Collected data
[Start of Attachment]
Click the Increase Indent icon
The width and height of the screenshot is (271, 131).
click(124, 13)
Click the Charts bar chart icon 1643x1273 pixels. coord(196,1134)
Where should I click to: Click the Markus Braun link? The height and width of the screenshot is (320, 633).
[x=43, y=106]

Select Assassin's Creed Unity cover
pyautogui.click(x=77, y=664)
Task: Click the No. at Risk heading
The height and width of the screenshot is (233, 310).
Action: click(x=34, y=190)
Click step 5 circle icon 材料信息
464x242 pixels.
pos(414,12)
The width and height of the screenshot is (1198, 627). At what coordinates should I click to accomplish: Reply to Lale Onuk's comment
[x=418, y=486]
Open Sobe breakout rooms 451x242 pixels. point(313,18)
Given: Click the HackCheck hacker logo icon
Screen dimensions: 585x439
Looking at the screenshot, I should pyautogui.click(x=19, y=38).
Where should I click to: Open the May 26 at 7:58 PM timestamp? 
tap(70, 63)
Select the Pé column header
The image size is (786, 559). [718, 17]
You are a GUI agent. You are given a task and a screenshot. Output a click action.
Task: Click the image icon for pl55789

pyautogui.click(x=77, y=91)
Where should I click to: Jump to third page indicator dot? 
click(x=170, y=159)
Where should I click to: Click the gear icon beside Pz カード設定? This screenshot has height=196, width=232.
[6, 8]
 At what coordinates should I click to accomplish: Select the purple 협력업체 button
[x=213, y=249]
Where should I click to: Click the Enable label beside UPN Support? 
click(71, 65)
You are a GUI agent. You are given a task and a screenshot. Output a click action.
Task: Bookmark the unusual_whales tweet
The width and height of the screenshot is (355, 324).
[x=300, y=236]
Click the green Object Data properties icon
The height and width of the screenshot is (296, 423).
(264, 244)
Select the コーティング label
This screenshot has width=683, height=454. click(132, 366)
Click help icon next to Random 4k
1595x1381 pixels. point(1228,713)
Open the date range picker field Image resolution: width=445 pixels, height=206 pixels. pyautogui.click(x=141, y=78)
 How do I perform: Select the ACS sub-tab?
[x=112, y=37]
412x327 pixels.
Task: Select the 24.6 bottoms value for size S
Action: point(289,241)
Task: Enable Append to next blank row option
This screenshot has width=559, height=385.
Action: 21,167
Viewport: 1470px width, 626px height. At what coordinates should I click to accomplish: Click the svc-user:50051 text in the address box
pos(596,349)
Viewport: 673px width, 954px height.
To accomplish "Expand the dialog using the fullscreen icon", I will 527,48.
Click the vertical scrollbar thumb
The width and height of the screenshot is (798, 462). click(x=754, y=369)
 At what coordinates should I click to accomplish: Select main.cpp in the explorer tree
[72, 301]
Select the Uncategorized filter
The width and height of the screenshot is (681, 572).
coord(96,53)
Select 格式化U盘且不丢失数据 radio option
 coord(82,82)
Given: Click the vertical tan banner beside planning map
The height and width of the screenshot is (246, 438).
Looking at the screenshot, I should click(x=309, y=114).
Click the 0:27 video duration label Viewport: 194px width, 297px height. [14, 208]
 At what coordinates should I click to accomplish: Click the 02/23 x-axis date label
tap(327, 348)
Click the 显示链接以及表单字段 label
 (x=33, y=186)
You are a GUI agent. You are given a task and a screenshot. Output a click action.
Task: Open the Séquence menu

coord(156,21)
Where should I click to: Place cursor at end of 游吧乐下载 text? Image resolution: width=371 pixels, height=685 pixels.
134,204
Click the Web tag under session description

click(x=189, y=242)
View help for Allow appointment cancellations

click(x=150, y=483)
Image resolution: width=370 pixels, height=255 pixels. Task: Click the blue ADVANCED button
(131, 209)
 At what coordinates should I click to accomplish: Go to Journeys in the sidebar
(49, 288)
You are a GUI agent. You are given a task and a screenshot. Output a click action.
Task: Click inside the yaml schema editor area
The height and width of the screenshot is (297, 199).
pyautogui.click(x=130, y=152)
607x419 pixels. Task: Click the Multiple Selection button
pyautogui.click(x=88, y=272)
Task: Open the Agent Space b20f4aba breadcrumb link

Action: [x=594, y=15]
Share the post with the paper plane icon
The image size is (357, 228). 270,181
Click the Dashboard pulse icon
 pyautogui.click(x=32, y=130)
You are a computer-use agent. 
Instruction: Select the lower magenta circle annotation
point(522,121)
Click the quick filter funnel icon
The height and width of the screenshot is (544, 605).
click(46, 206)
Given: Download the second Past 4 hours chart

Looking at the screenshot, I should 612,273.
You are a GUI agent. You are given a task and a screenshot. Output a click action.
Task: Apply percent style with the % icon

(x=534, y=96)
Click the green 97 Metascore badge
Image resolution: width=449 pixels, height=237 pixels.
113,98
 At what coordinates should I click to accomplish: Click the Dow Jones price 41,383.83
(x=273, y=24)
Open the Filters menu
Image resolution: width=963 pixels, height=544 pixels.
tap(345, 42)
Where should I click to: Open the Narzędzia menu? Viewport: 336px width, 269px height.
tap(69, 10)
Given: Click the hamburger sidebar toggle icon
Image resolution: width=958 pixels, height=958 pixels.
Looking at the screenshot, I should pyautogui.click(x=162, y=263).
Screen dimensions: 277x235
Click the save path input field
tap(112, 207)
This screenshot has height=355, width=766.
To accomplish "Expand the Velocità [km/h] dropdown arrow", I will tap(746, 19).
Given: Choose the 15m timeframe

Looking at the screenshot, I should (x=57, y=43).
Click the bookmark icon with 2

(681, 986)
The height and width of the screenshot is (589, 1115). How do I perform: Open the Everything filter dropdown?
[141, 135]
[End of Attachment]
The result is a copy of every line above where the word "will" shows up.

To accomplish "Expand the dialog using the fullscreen icon", I will 527,48.
To accomplish "Expand the Velocità [km/h] dropdown arrow", I will tap(746, 19).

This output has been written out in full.